# Brief 1:
Using the text about Glenn Kimber, explain in one to three sentences what purpose the Freemen Institute was organized for.
# Brief 2:
Quote the Glenn Kimber text, starting with "Glenn Kimber was" and going on through "television talk shows.".

===== Document text =====

Glenn Kimber was an American author and educator. He founded Kimber Academy, a network of private schools, and is a prominent figure among U.S. homeschooling families.

Kimber has testified before a number of legislative committees in several states pertaining to Constitutional and educational issues. He has also been a guest on a number of radio and television talk shows.

Upon returning from Vietnam, Kimber continued his university studies, graduating with a bachelor's degree from Brigham Young University. He then joined with W. Cleon Skousen in establishing an educational foundation called the Freemen Institute, which was organized for the purpose of teaching American History and Constitutional studies. During the next number of years, Kimber presented patriotic seminars and conferences in all 50 states and in a number of foreign countries.

Kimber is a past president of the National Center for Constitutional Studies (NCCS), a conservative constitutionalist institution. He earned a B.S. in Accounting from Brigham Young University in 1971. Kimber was instrumental in developing a program for television called “The Miracle of America,” which was presented in a number of states.

===== Listed records =====

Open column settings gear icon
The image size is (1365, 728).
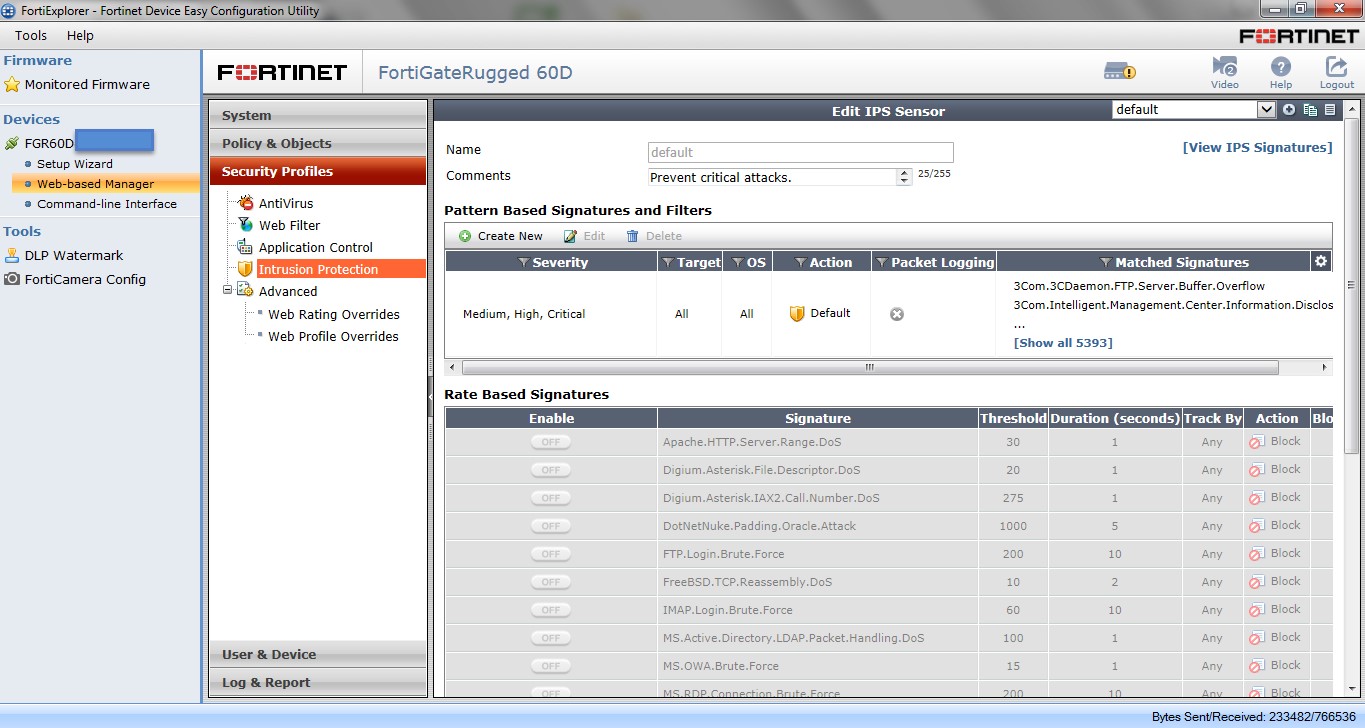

=====
===== Listed records =====

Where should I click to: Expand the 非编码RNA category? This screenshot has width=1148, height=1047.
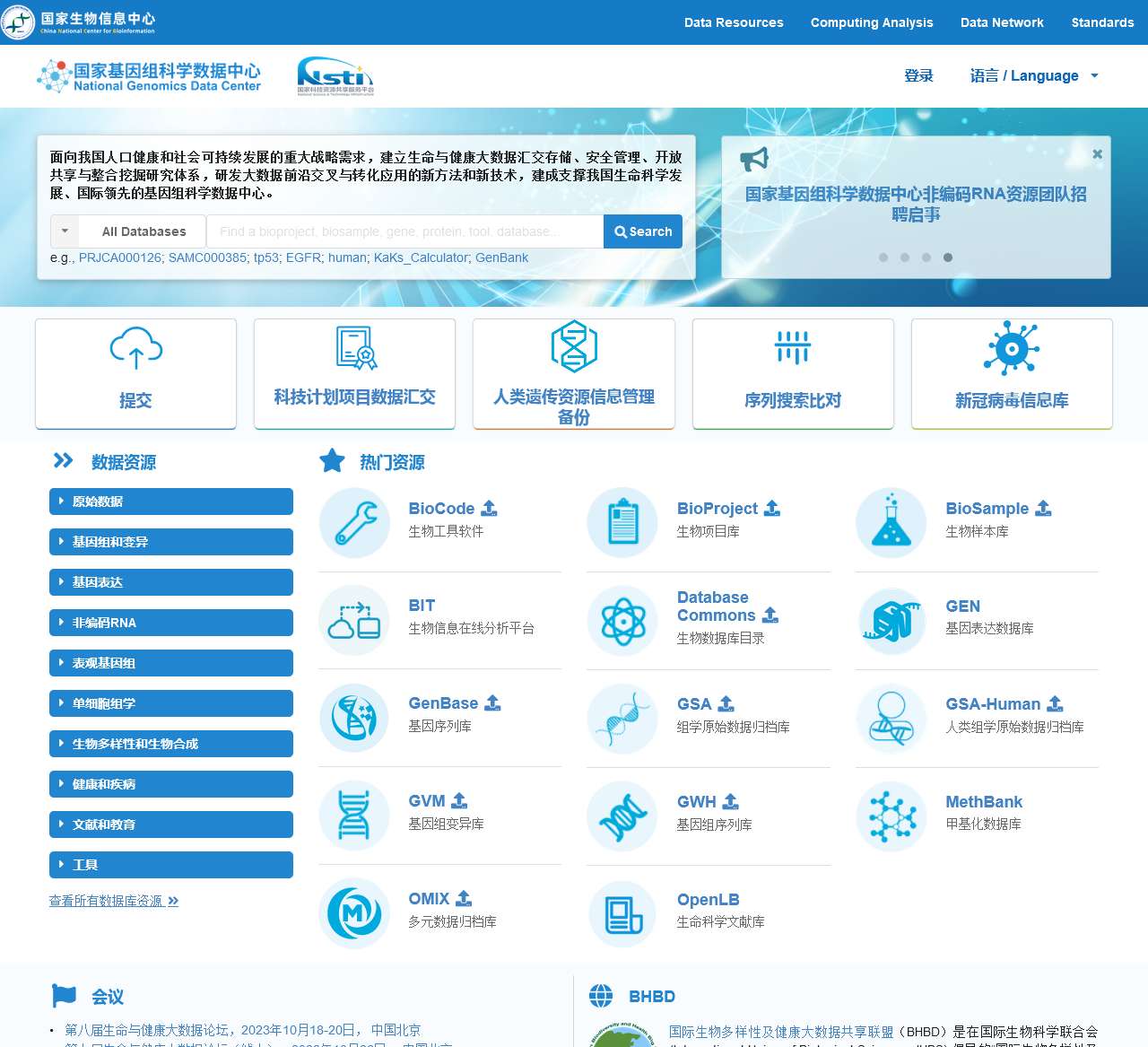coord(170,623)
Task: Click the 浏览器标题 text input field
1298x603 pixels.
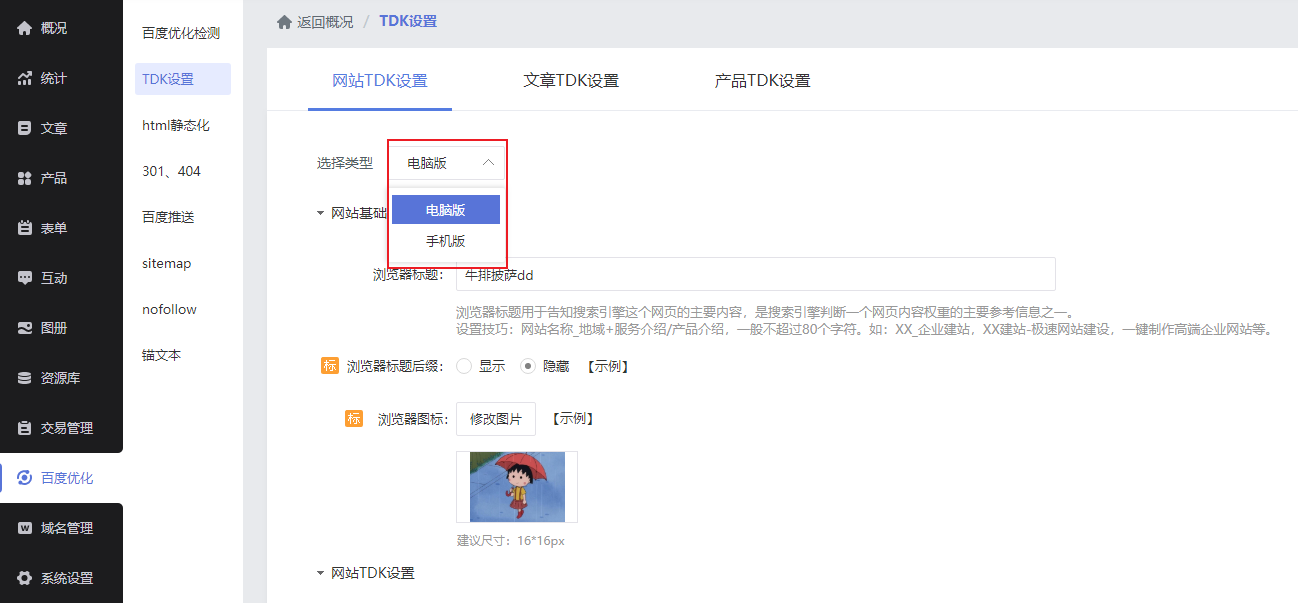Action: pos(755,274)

=====
===== Listed records =====

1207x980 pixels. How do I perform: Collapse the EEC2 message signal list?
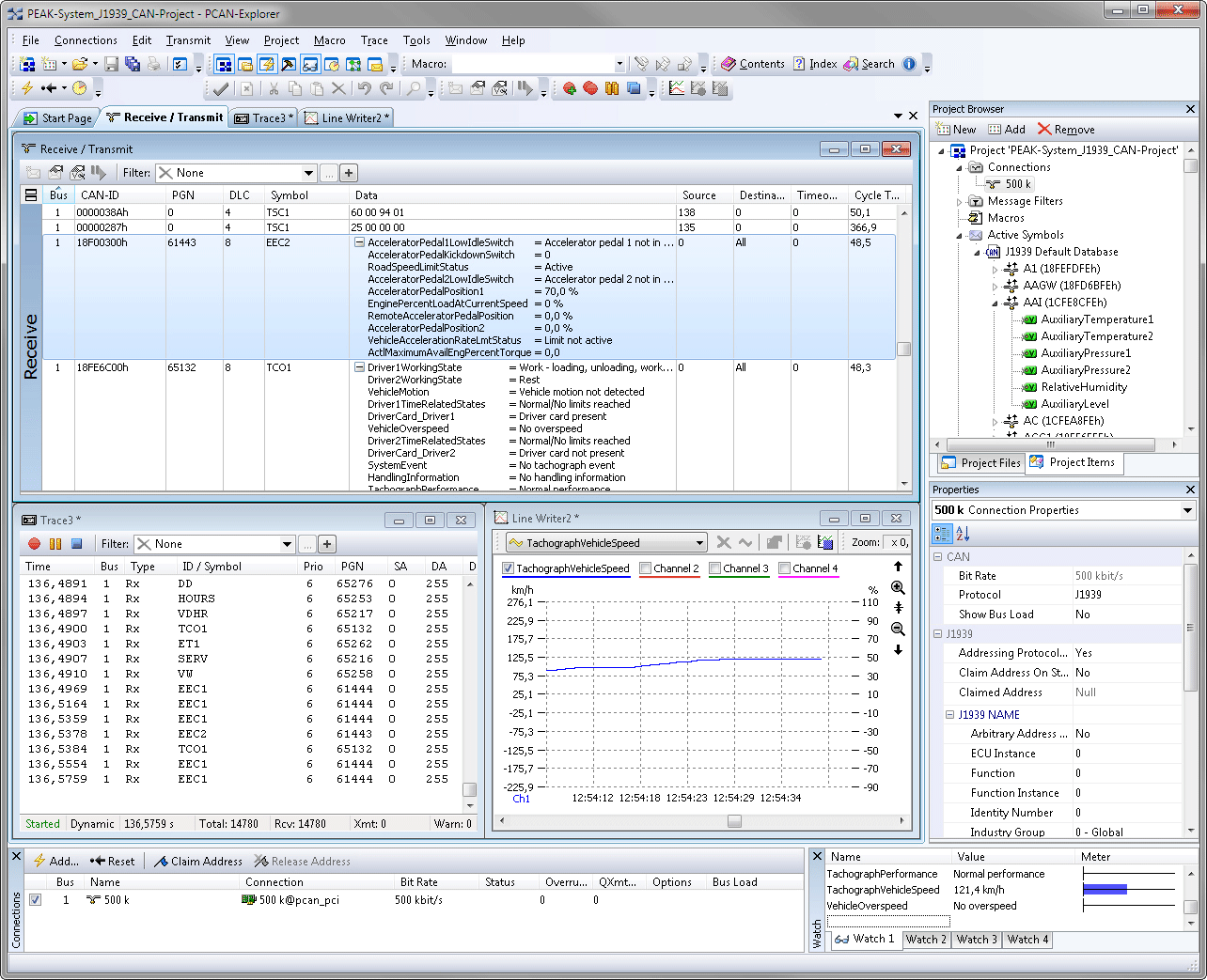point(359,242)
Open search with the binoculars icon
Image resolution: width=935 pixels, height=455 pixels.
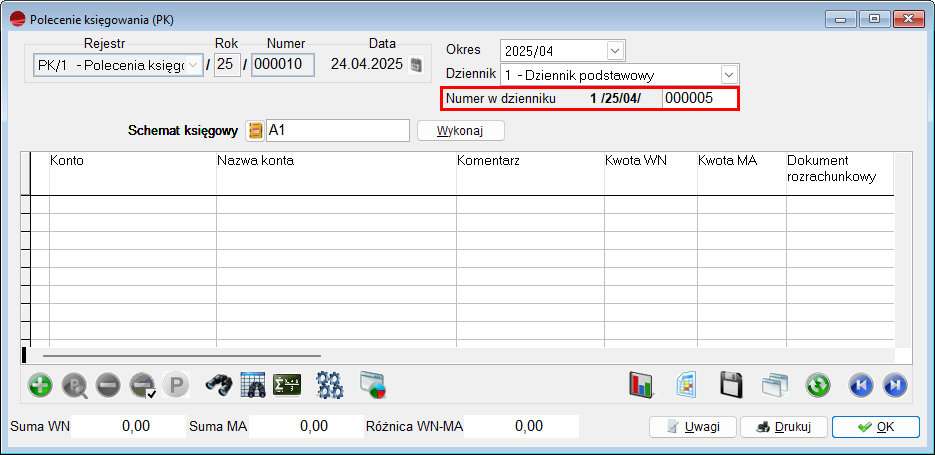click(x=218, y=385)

=====

# Worked solution 1:
Kimber and W. Cleon Skousen set up the Freemen Institute as an educational foundation. It was organized to teach American History and Constitutional studies.

# Worked solution 2:
Glenn Kimber was an American author and educator. He founded Kimber Academy, a network of private schools, and is a prominent figure among U.S. homeschooling families.

Kimber has testified before a number of legislative committees in several states pertaining to Constitutional and educational issues. He has also been a guest on a number of radio and television talk shows.